**WHAT THE EXERCISE ASKS:**
The copy has to match the records word for word and include no pictures.

--- PROVIDED INFORMATION ---

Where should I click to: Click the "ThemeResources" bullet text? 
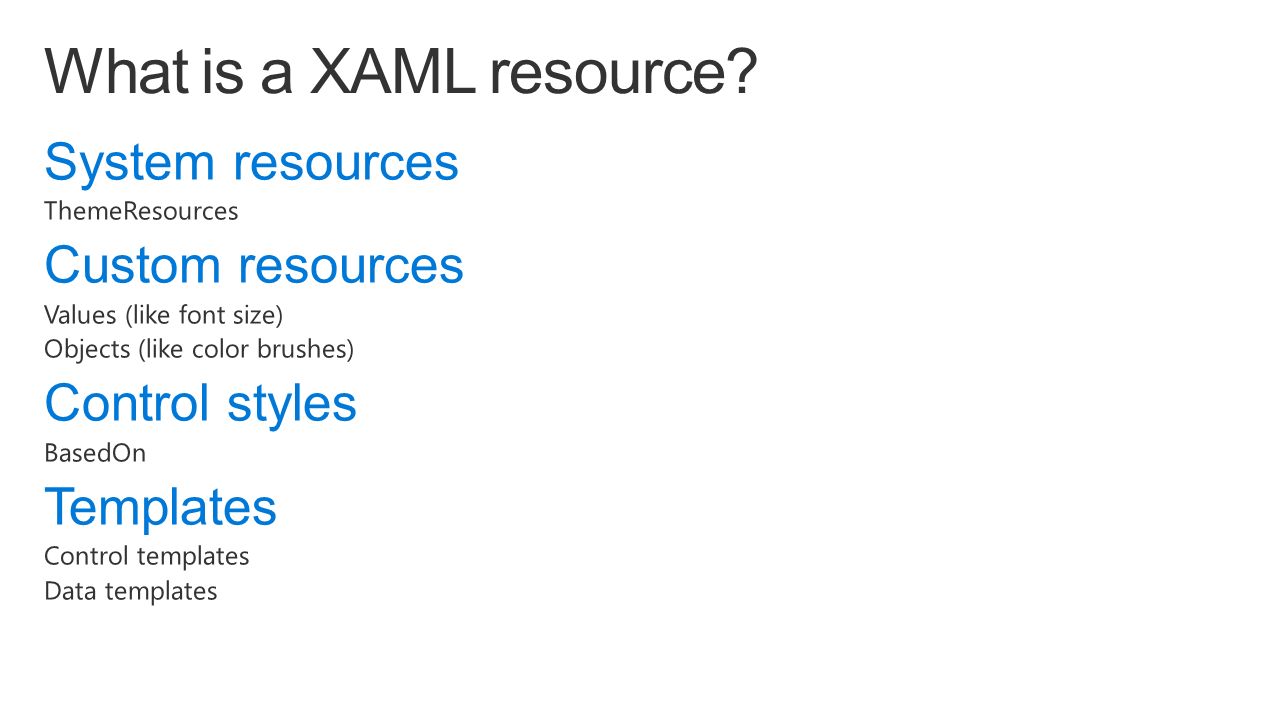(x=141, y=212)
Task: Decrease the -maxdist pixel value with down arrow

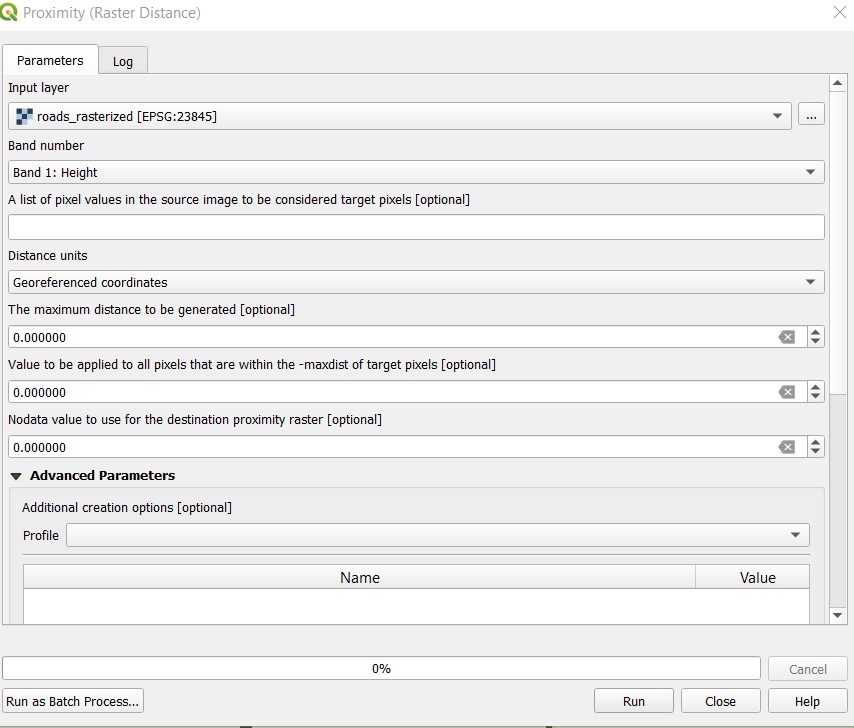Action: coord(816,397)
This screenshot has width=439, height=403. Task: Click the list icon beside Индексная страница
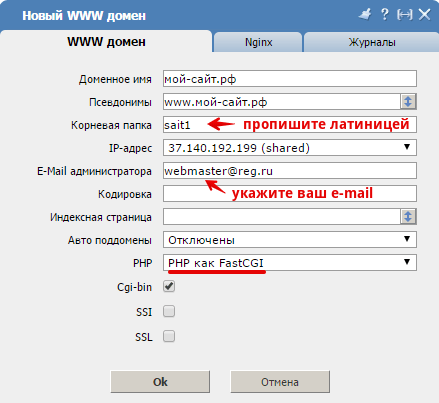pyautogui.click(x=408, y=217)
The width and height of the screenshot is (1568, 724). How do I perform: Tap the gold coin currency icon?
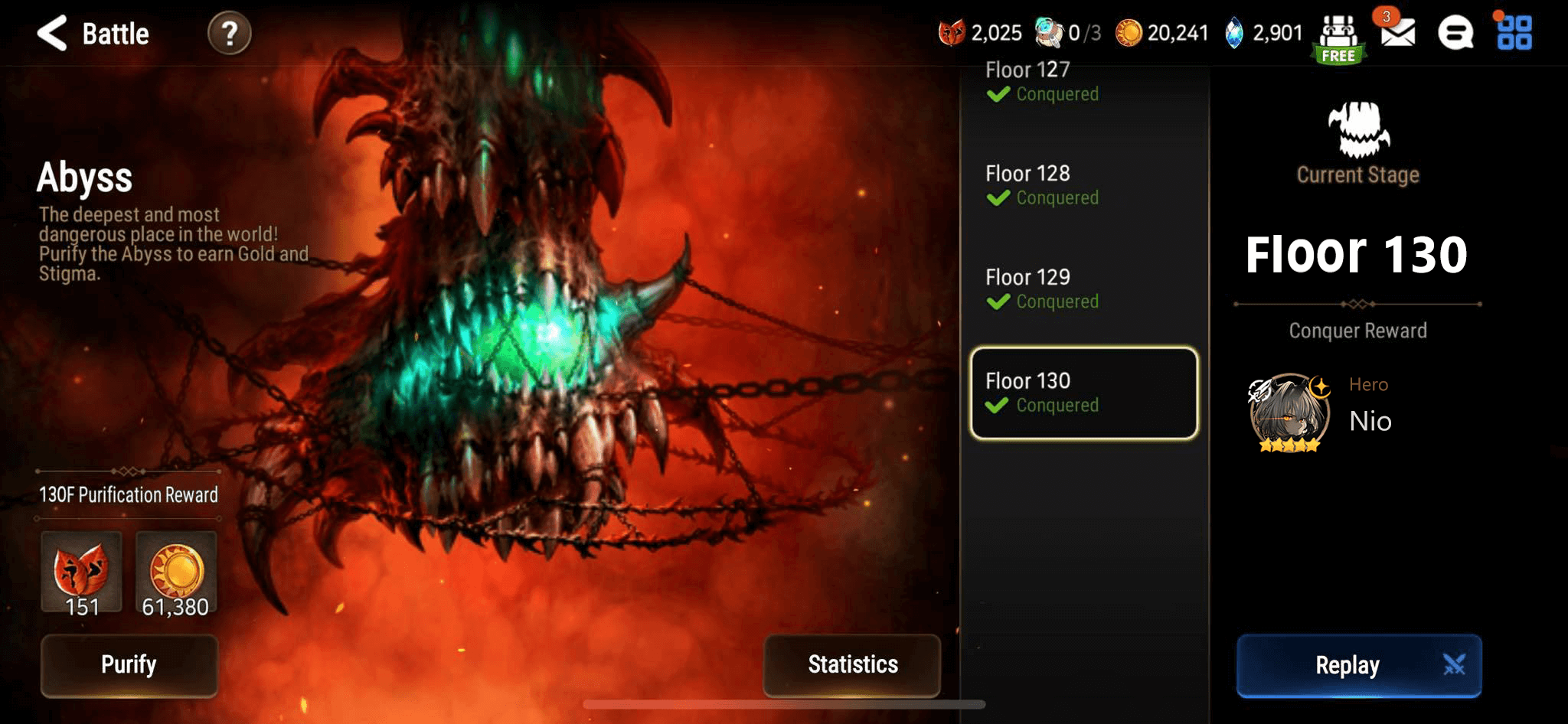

---

**ANSWER SPACE:**
Where should I click to: Click the "ThemeResources" bullet text? 
(x=141, y=212)
Task: Decrease the -maxdist pixel value with down arrow

Action: coord(816,397)
This screenshot has width=439, height=403. Task: Click the list icon beside Индексная страница
pyautogui.click(x=408, y=217)
The width and height of the screenshot is (1568, 724). How do I perform: Tap the gold coin currency icon?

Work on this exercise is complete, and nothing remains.